(Stated exercise) Copy out every line of the data below word for word.

(Records shown)
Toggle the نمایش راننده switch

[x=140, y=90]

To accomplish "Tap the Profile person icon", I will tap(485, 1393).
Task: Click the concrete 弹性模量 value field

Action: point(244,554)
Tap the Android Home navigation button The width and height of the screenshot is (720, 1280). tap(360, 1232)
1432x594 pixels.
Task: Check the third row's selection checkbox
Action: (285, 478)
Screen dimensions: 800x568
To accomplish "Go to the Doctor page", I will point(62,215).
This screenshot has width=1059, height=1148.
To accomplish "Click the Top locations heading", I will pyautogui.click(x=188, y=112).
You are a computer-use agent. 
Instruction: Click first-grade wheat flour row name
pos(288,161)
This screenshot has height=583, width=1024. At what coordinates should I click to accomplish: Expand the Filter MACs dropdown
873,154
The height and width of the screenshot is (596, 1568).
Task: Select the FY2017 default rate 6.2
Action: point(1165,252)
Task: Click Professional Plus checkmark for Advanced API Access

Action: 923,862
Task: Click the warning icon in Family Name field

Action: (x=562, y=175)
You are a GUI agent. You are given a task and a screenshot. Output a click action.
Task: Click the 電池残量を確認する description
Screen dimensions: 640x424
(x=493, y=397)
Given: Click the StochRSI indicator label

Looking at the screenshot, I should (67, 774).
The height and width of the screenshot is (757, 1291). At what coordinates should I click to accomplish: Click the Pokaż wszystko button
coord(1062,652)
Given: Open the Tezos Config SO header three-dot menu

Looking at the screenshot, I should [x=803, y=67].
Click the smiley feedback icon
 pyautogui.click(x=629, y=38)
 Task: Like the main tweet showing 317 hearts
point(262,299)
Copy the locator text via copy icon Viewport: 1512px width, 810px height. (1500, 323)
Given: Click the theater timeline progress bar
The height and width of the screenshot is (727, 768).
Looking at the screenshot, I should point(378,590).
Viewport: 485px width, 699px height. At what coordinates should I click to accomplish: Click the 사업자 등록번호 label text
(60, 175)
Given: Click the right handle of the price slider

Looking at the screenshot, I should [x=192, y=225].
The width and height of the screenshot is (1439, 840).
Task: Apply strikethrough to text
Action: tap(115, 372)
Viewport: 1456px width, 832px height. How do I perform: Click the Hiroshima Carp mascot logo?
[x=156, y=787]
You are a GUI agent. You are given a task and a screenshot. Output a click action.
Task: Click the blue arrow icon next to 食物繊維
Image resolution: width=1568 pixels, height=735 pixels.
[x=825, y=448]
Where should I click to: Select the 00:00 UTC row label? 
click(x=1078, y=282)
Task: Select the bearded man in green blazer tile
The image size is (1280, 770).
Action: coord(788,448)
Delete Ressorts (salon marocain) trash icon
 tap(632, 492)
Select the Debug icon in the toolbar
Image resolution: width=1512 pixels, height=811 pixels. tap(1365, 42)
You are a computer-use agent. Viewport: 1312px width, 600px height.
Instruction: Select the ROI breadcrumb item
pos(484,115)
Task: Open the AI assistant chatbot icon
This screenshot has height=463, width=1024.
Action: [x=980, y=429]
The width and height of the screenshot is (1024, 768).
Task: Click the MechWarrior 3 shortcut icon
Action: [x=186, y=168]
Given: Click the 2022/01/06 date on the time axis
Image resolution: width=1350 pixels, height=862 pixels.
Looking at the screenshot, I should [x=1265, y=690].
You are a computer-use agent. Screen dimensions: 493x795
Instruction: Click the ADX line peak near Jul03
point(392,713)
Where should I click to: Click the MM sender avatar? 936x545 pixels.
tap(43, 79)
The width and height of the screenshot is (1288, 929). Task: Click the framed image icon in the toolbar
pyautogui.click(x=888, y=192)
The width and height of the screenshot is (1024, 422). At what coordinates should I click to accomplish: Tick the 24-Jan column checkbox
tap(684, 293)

(Final result)
Toggle the نمایش راننده switch

[x=140, y=90]

To accomplish "Tap the Profile person icon", I will tap(485, 1393).
Task: Click the concrete 弹性模量 value field

Action: point(244,554)
Tap the Android Home navigation button The width and height of the screenshot is (720, 1280). tap(360, 1232)
1432x594 pixels.
Task: Check the third row's selection checkbox
Action: (285, 478)
Screen dimensions: 800x568
To accomplish "Go to the Doctor page", I will point(62,215).
This screenshot has width=1059, height=1148.
To accomplish "Click the Top locations heading", I will pyautogui.click(x=188, y=112).
You are a computer-use agent. 
Instruction: Click first-grade wheat flour row name
pos(288,161)
This screenshot has height=583, width=1024. At what coordinates should I click to accomplish: Expand the Filter MACs dropdown
873,154
The height and width of the screenshot is (596, 1568).
Task: Select the FY2017 default rate 6.2
Action: point(1165,252)
Task: Click Professional Plus checkmark for Advanced API Access

Action: 923,862
Task: Click the warning icon in Family Name field

Action: (x=562, y=175)
You are a GUI agent. You are given a task and a screenshot. Output a click action.
Task: Click the 電池残量を確認する description
Screen dimensions: 640x424
(x=493, y=397)
Given: Click the StochRSI indicator label

Looking at the screenshot, I should (67, 774).
The height and width of the screenshot is (757, 1291). At what coordinates should I click to accomplish: Click the Pokaż wszystko button
coord(1062,652)
Given: Open the Tezos Config SO header three-dot menu

Looking at the screenshot, I should [x=803, y=67].
Click the smiley feedback icon
 pyautogui.click(x=629, y=38)
 Task: Like the main tweet showing 317 hearts
point(262,299)
Copy the locator text via copy icon Viewport: 1512px width, 810px height. (1500, 323)
Given: Click the theater timeline progress bar
The height and width of the screenshot is (727, 768).
Looking at the screenshot, I should point(378,590).
Viewport: 485px width, 699px height. At what coordinates should I click to accomplish: Click the 사업자 등록번호 label text
(60, 175)
Given: Click the right handle of the price slider

Looking at the screenshot, I should [x=192, y=225].
The width and height of the screenshot is (1439, 840).
Task: Apply strikethrough to text
Action: tap(115, 372)
Viewport: 1456px width, 832px height. How do I perform: Click the Hiroshima Carp mascot logo?
[x=156, y=787]
You are a GUI agent. You are given a task and a screenshot. Output a click action.
Task: Click the blue arrow icon next to 食物繊維
Image resolution: width=1568 pixels, height=735 pixels.
[x=825, y=448]
Where should I click to: Select the 00:00 UTC row label? 
click(x=1078, y=282)
Task: Select the bearded man in green blazer tile
The image size is (1280, 770).
Action: coord(788,448)
Delete Ressorts (salon marocain) trash icon
 tap(632, 492)
Select the Debug icon in the toolbar
Image resolution: width=1512 pixels, height=811 pixels. tap(1365, 42)
You are a computer-use agent. Viewport: 1312px width, 600px height.
Instruction: Select the ROI breadcrumb item
pos(484,115)
Task: Open the AI assistant chatbot icon
This screenshot has height=463, width=1024.
Action: [x=980, y=429]
The width and height of the screenshot is (1024, 768).
Task: Click the MechWarrior 3 shortcut icon
Action: [x=186, y=168]
Given: Click the 2022/01/06 date on the time axis
Image resolution: width=1350 pixels, height=862 pixels.
Looking at the screenshot, I should [x=1265, y=690].
You are a computer-use agent. Screen dimensions: 493x795
Instruction: Click the ADX line peak near Jul03
point(392,713)
Where should I click to: Click the MM sender avatar? 936x545 pixels.
tap(43, 79)
The width and height of the screenshot is (1288, 929). Task: Click the framed image icon in the toolbar
pyautogui.click(x=888, y=192)
The width and height of the screenshot is (1024, 422). At what coordinates should I click to accomplish: Tick the 24-Jan column checkbox
tap(684, 293)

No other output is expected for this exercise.